Oh man, where do I start. I had my first kid when I was 21, to say it was unplanned is an understatement, but marriage soon followed and things have really worked out the last 6 years luckily. I now have 2 kids and I'm 27, I'm also a single income for my family. I've been working on my Bootstrapped Startup with four others guys for two years, while it does get painful sometimes what I end up doing the most to handle everything is put off sleep. I probably get 4-6 hours during the week and try to make up for it by getting 8-10 on the weekends, but that rarely works with children (It's hard to be mad when two little kids jump on your head to wake you up because they want to play). We have big updates coming in the future that will hopefully take the site into the limelight, but until then it's a daily struggle and I love it.
> try to make up for it by getting 8-10 on the weekends, but that rarely works with children (It's hard to be mad when two little kids jump on your head to wake you up because they want to play).
Are my parents the only ones that locked their door at night? My brother and I couldn't wake them in the morning, because we couldn't get in. We learned at a very early age to entertain ourselves until Mom and Dad got up.

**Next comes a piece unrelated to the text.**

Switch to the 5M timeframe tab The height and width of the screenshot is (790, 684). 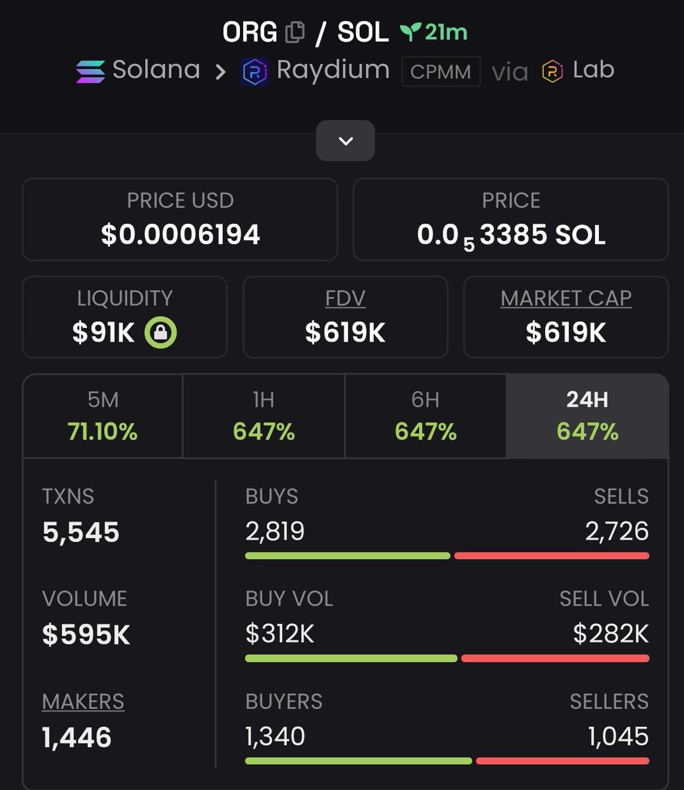click(103, 416)
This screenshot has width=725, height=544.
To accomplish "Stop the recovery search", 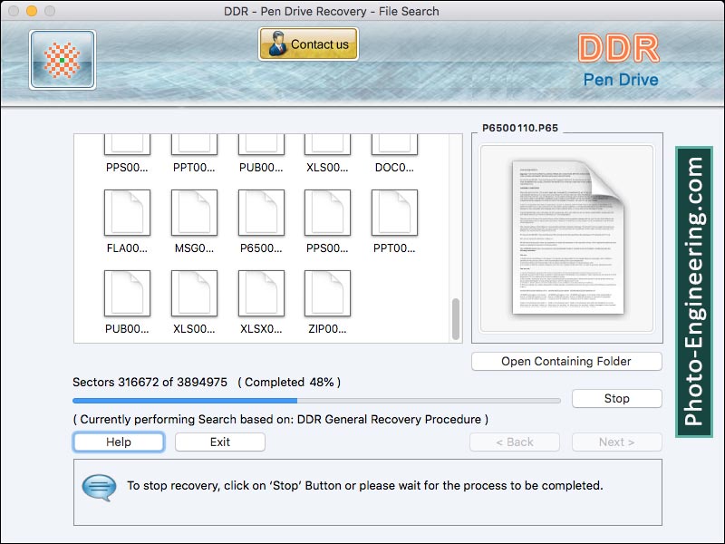I will tap(616, 398).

I'm not saying you're doing anything wrong, I'm just saying that it seems like no one thinks of this solution. :)
I see this complaint quite often about the kids being bothersome in the morning and when I tell people about the "door lock" it seems to blow their mind.
Not locking the door but had the discussion with the kids.

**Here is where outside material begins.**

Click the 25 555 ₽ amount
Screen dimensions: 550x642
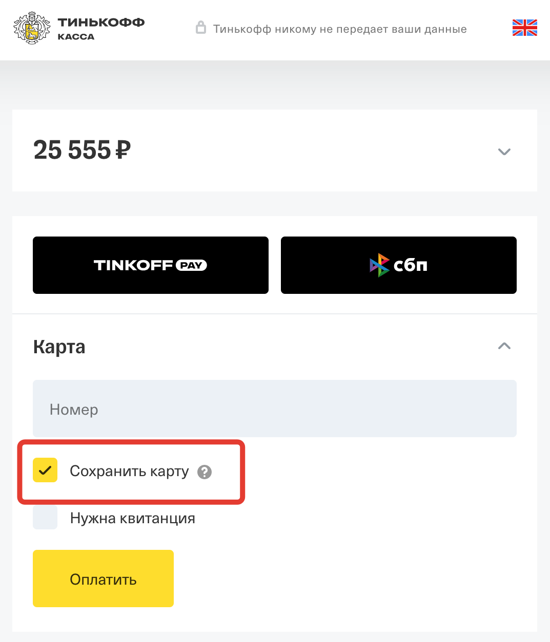click(x=82, y=151)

Also if you read your kids stories (and I highly recommend it) and you include a generous helping of stories about kids who are independent and loving it (Little Britches, the Boxcar Kids, etc) they too will look forward to being independent. All three of my kids got a checking account when they were 5 (USAA is great for this), they were doing their own laundry by the time they were 10 and making their own lunches. By the time they reached 13 we started a program where each night one person was responsible for dinner that night for all five of us, didn't matter what it was, just had to be reasonably nutritious. Spaghetti? Pretty easy. Mac-n-Cheese, whitesauce with cheeses and some boiled noodles. Croque Madam? Ham sandwhiches with an egg. Steamed vegetables? straight forward. Etc. The goal of my wife and I was that our kids when they hit 18 needed to be able to manage a checkbook, cook their own meals economically, and manage their own laundry/hygiene. When they went off to college that was going to be expected after all.
The benefit to the parents is of course that the kids require less "time critical" time (its really handy to be able to say, "I'm going to be late, you're on your own for dinner." and to know that they will be able to make themselves a nice dinner.) And to not worry about whether or not they have a healthy lunch for school or clean clothes to wear.
By the time they are 18 they pretty self sufficient and that is a huge win. The trick is realizing that kids are much more capable than we often give them credit for, and they feel better about themselves when they feel they are in control of their own lives.
Growing up I was one of five kids and my parents could do this if they wanted, as we were aged 4-16. I think I'm a few years from this being possible as my 5 year old daughter is in a jealousy stage with my 2 year old son, so any time together alone turns into an issue every time.